Sepsis is one of the leading causes of death among seriously ill patients worldwide, affecting more than 30 million people annually and accounting for 1–2% of hospitalizations. By analyzing gene expression omnibus (GEO) data set, our team explored the relationship between m6A methylation gene and poor prognosis of sepsis. The purpose of this present study is to examine new detection markers for patients with poor prognosis, provide theoretical basis for timely intervention and improve the survival rate of patients. First, GSE54514 transcriptome data were extracted from the GEO database 31 patients with sepsis related death and 72 sepsis survivors. Key genes were screened from differentially expressed genes (DEGs), least absolute shrinkage and selection operator (LSAAO) and random forest (RF). And then, METTL3, WTAP and RBM15 were further verified by quantitative reverse transcription PCR (qRT-PCR). The constructed nomogram model showed high accuracy in predicting death. These three genes are mainly involved in chemokine signaling pathway, differentiation of monocytes and T cells, and phagocytosis of immune cells.

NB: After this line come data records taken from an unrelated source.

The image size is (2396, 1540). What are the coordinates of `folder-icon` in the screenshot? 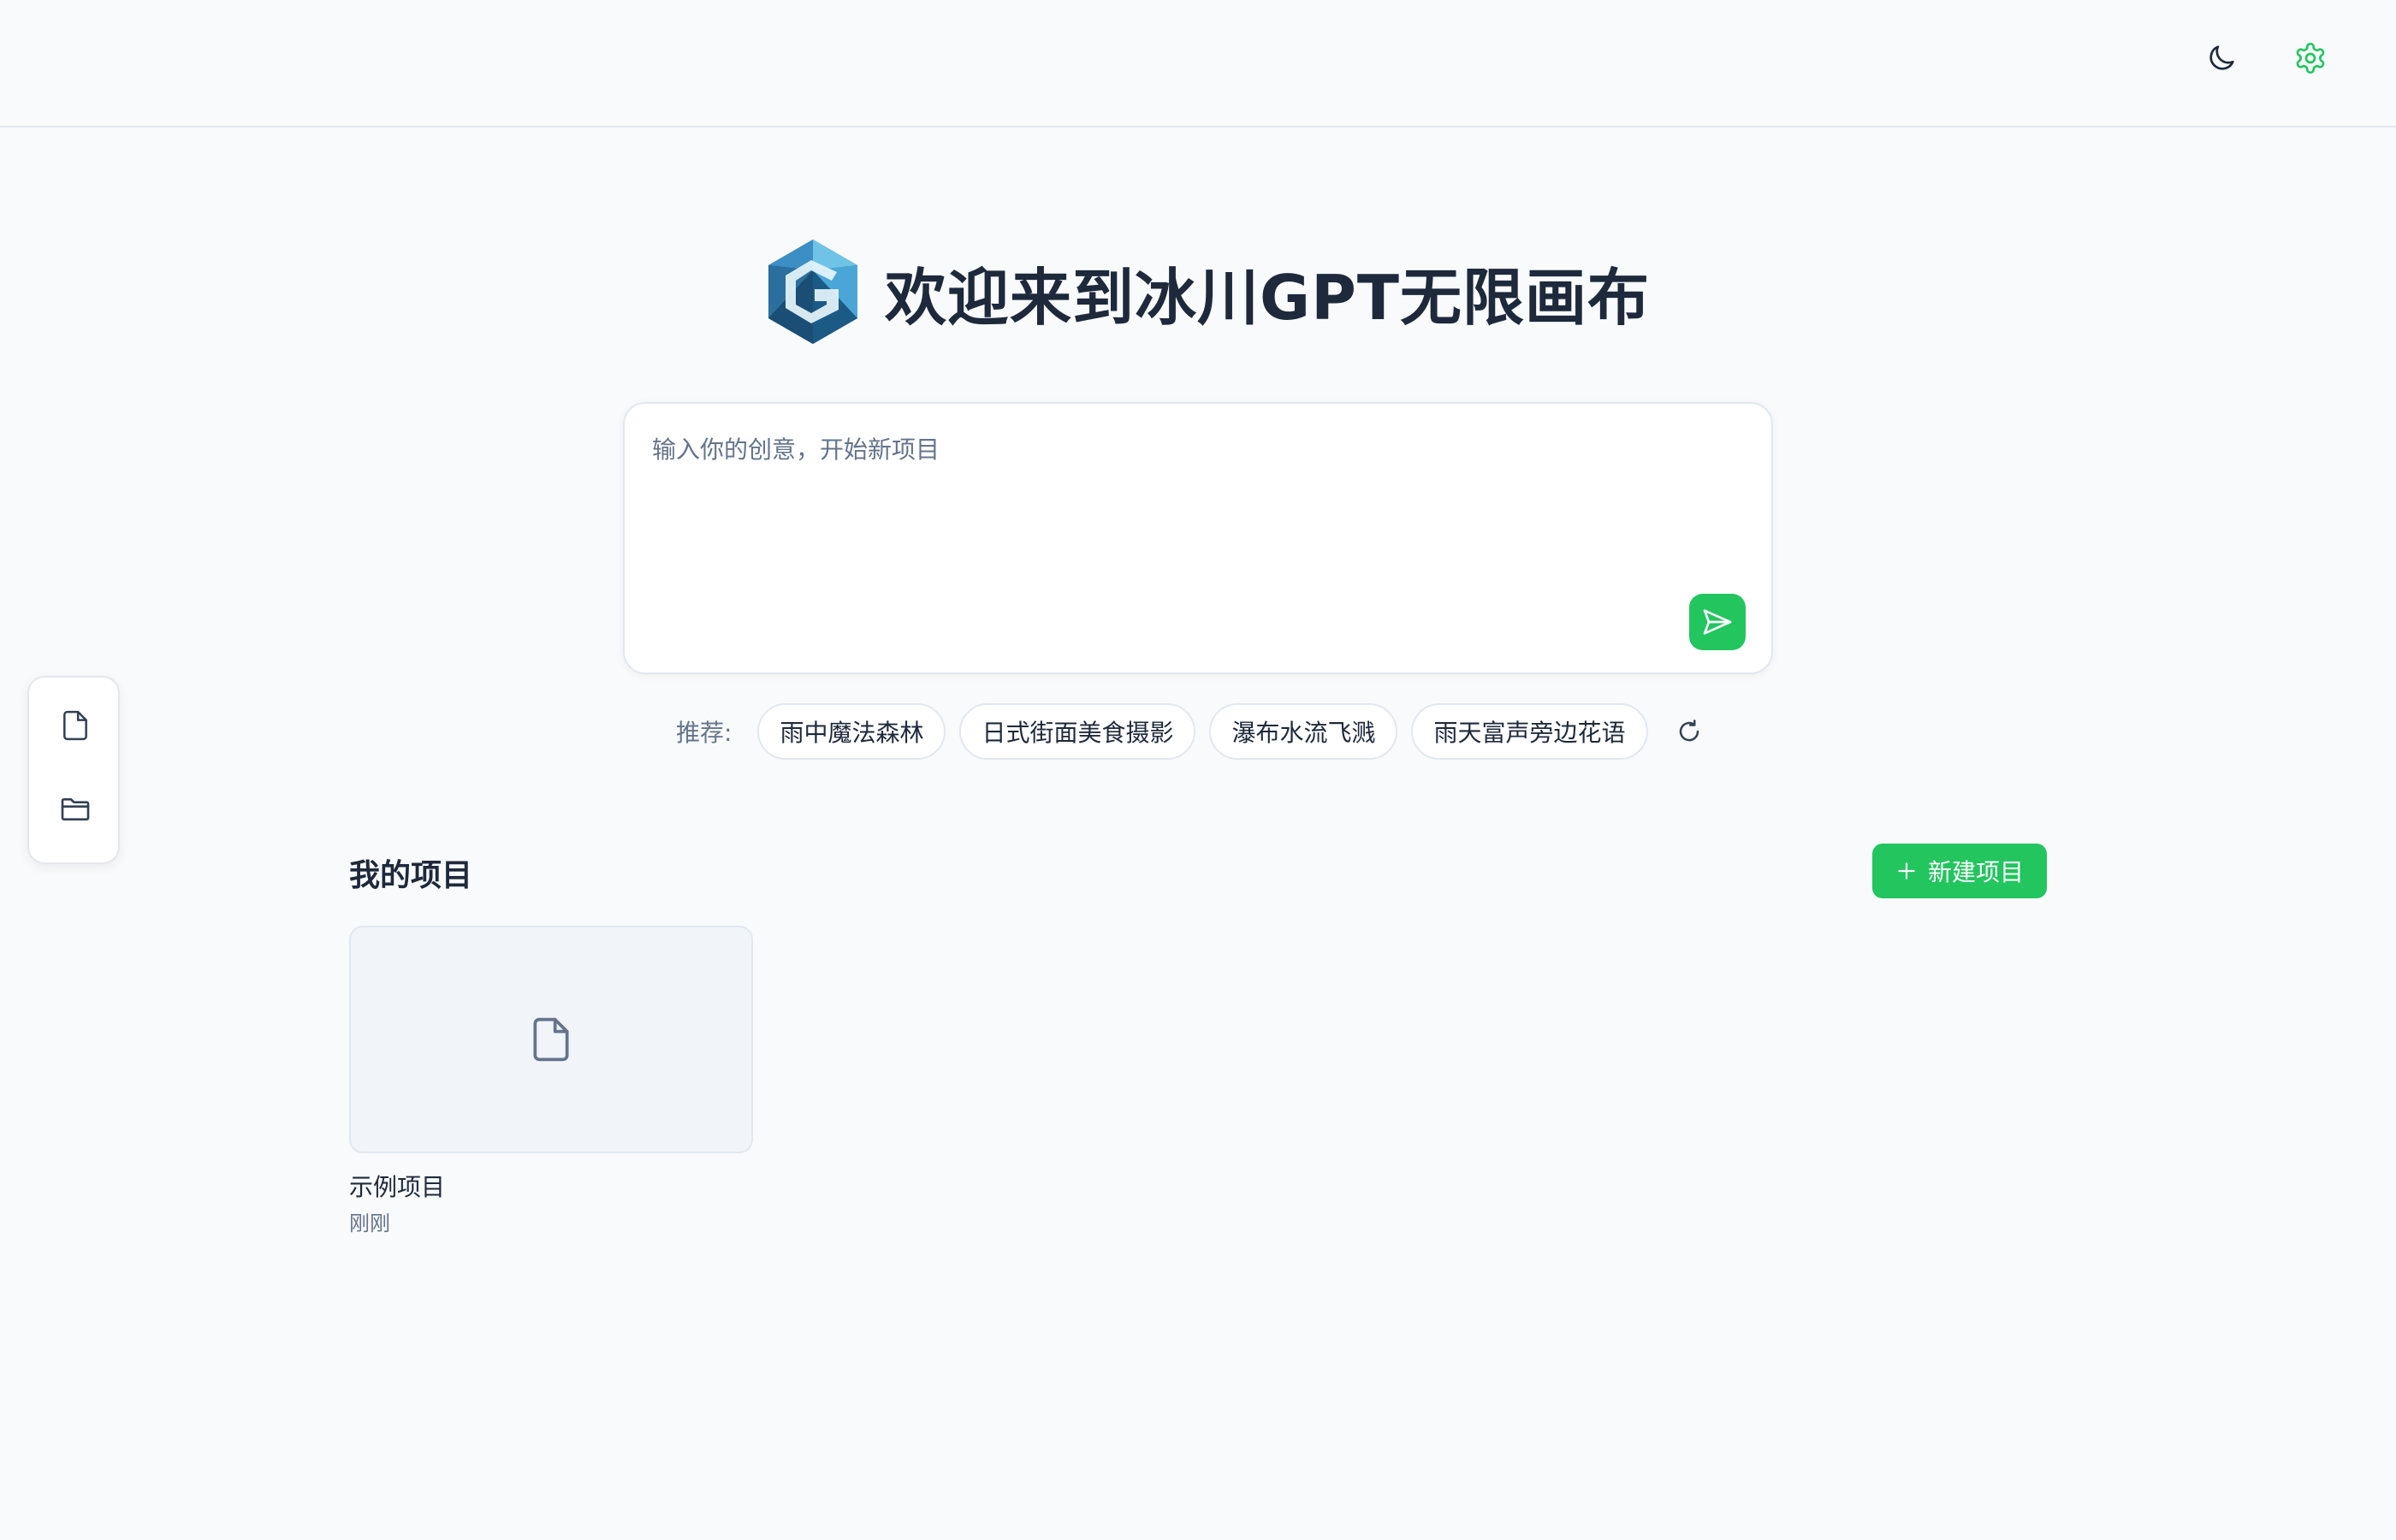 It's located at (76, 810).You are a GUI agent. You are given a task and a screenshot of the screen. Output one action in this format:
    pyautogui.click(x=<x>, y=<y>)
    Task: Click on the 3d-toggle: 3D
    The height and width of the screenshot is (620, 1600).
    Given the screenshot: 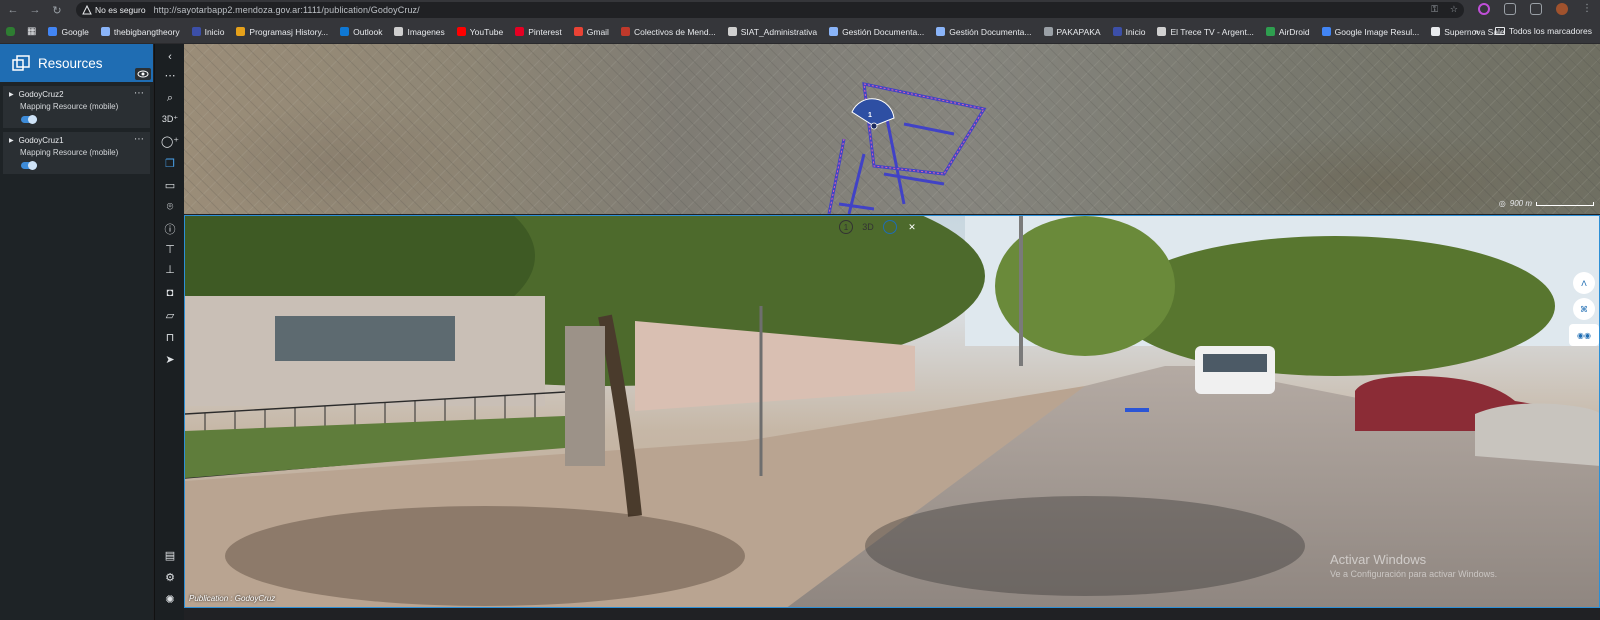 What is the action you would take?
    pyautogui.click(x=868, y=227)
    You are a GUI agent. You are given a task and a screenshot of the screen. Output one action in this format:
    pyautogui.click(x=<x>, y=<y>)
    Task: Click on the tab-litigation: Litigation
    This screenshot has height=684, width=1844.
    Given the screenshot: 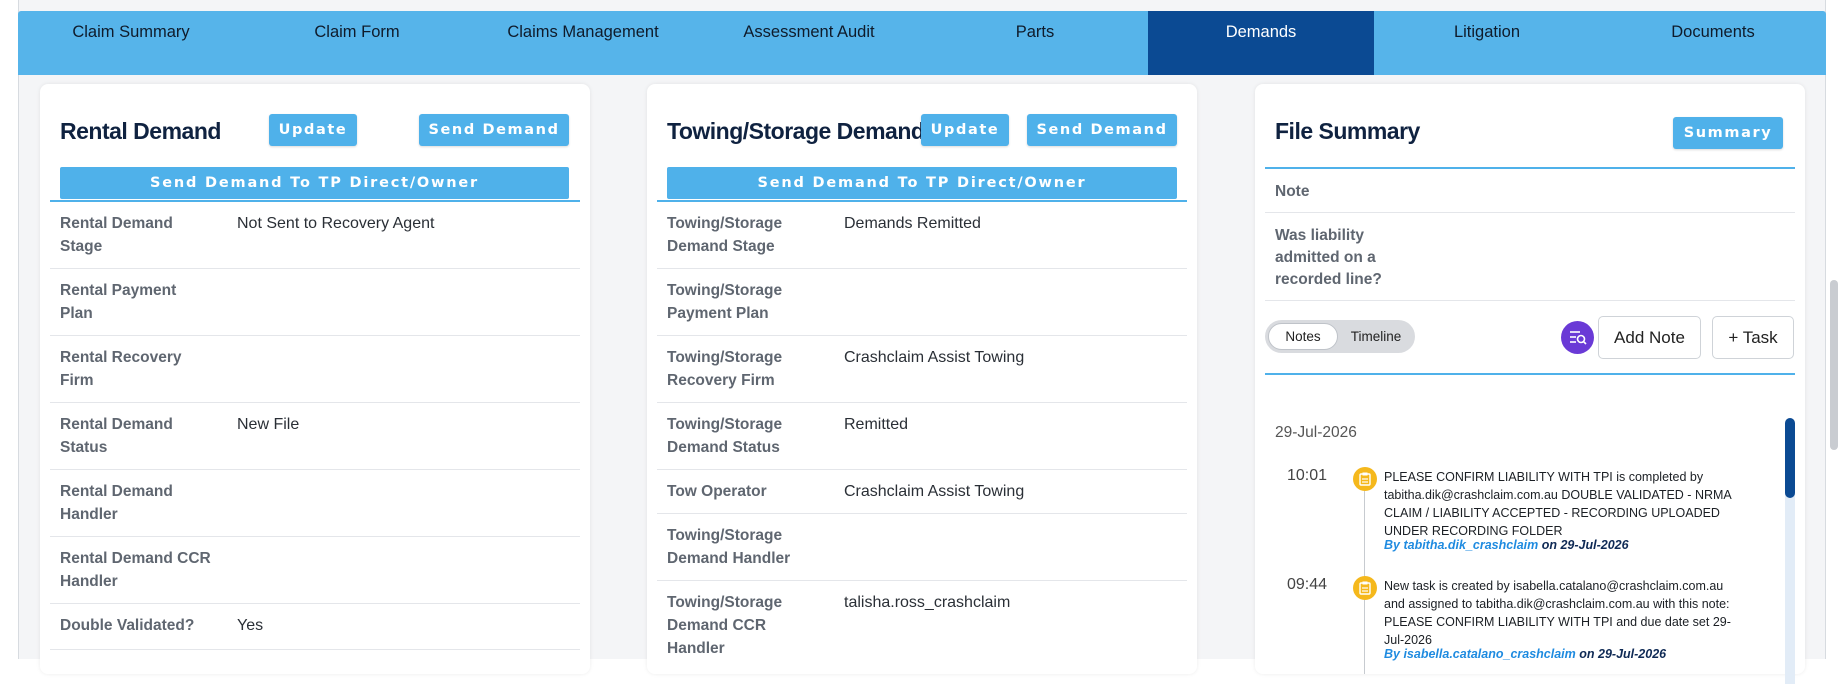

The analysis showed that a high m6A score subtype is linked to lower immunosuppression and higher survival rates in clinical samples, suggesting better immune responses and outcomes for these patients. Finally, the protective effect of METTL3 in sepsis was demonstrated in mouse sepsis model applied with METTL3 inhibitor, by conducting cell flow cytometry analysis, enzyme-linked immunosorbent assay (ELISA) and hematoxylin–eosin (HE) staining. In conclusion, these findings provide potential biomarkers and targets for early precision diagnosis and treatment.